You have to make sure that you don't continue to fall into the trap of spending, spending, spending and not having anything to show for it. "Historically, African Americans have been a nation within a nation of consumers. Our community consumes Nike, we consume Pepsi, we consume Ford, we consume Mercedes...we consume all these different things but we aren't necessarily responsible for the producing of these things," says Watkins.
You have to stop thinking about the here and now and think big. Start thinking about the consequences that come as a result of your spending habits and make better financial decisions for your future. In order to become more aware of what you're spending your money on, Watkins suggests that you write down all of your spending and then go back to see where those things that aren't producing value or contributing to your long term financial goals, and cut those things out of your life.
Putting money away and making it work for you is major key when it comes to building wealth. Once you get a grip on what you're consuming, it's important that you use what you have in excess to save and invest into productive assets that are going to build wealth for you and and future generations. Two apps that Watkins recommend you get started with are Betterment and Robinhood. These apps are designed for you to put your investments into stocks and bonds on autopilot. You can determine the specific amount that you want to invest and the frequency that the money is deducted from your account.

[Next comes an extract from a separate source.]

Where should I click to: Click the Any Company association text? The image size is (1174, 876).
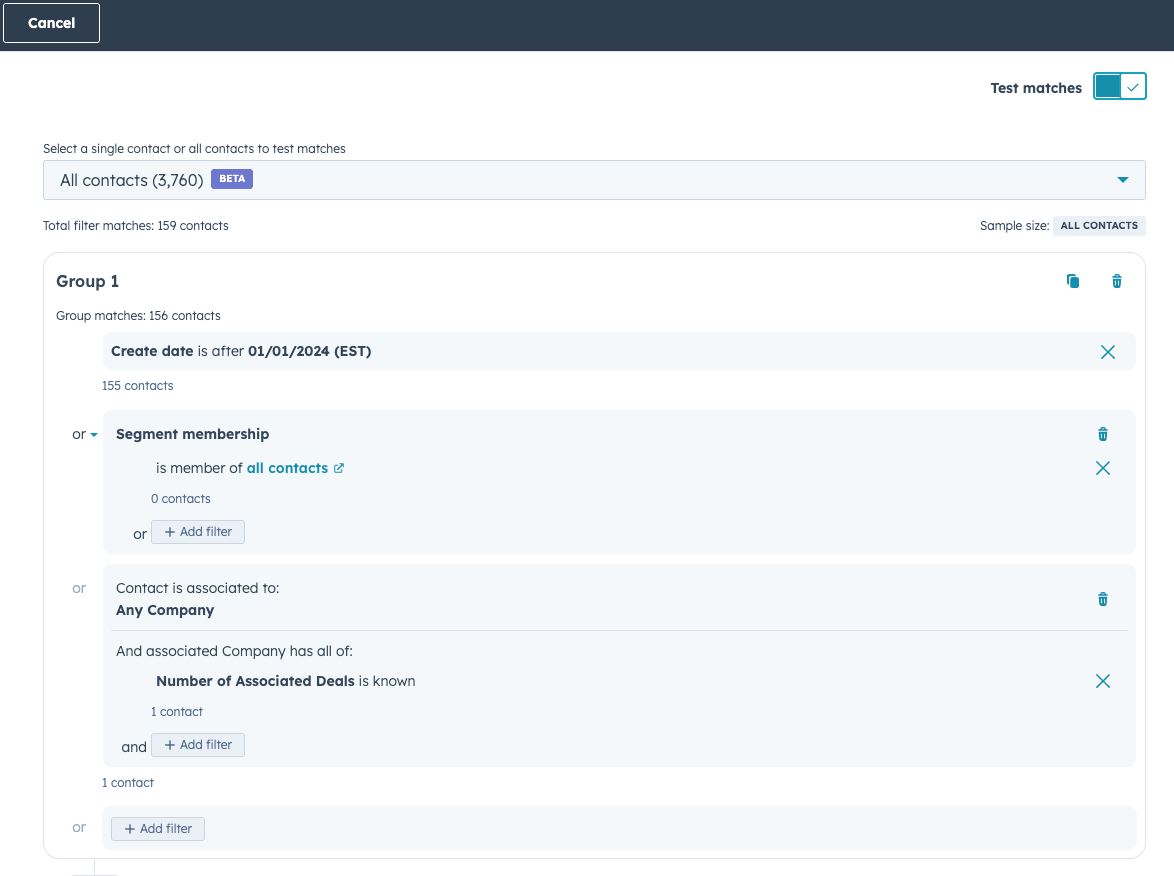[165, 610]
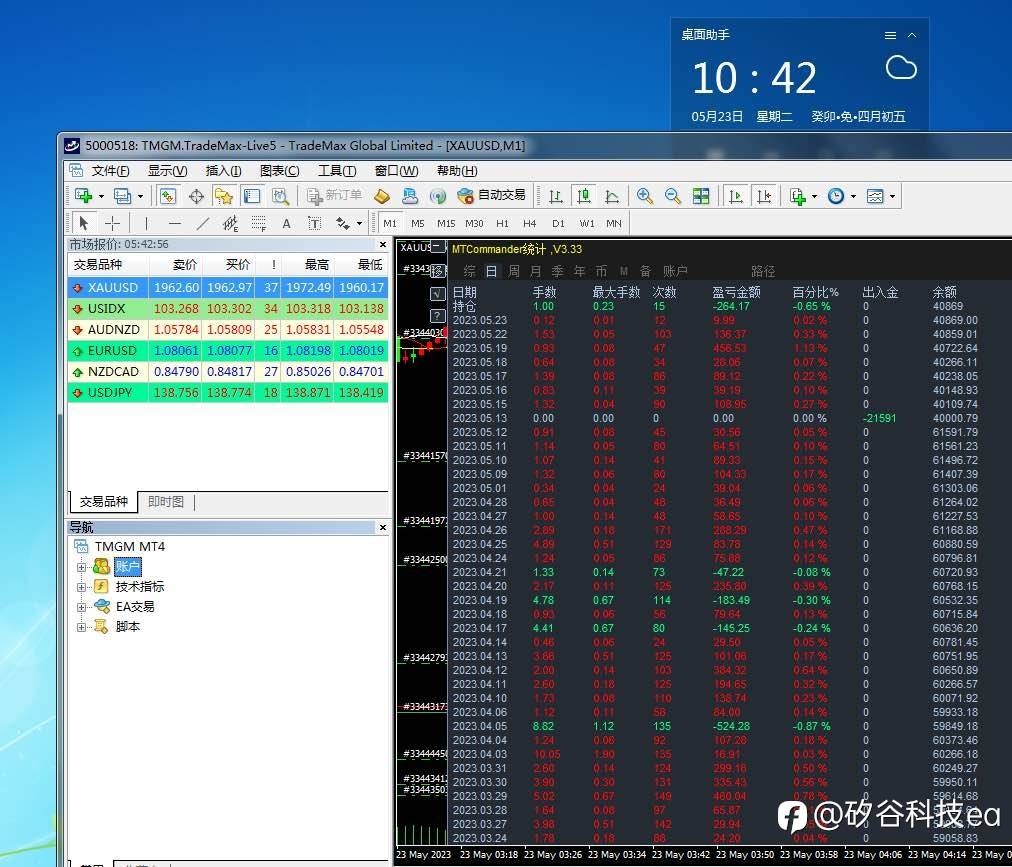Switch chart to candlestick display

pos(584,196)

For people who get a little intimidated by investing in stocks like me, another micro-investing opportunity is with the popular app Acorns. It takes your spare change from a linked bank account by rounding up your transactions and invests it according to the percentage and the kind of profile you select. You receive $5 during sign up when opening an account and pay $1 a month for the service. The great thing about these apps is that you invest without even feeling it.
The main part to remember is this: "Act like that money doesn't exist," and get into the habit of investing consistently.
You should start with investing at least 10% of your income or, if that's not feasible, start lower and work your way up. "It's the bottleneck that is keeping us from attaining our other goals that we may have as a community. We see these shootings by police, we see that our communities aren't necessarily in environments that we'd wanna raise our kids in...many of these problems can be solved by the creation of wealth within our communities. The most important thing for African Americans of this generation is to remove that bottleneck and push forward on wealth building so that we create stronger and more cohesive communities," he says.
Wealth building starts by simply deciding that you want more out of your life and the legacy that you want to leave behind. Once your mind is made up, your actions will start to follow!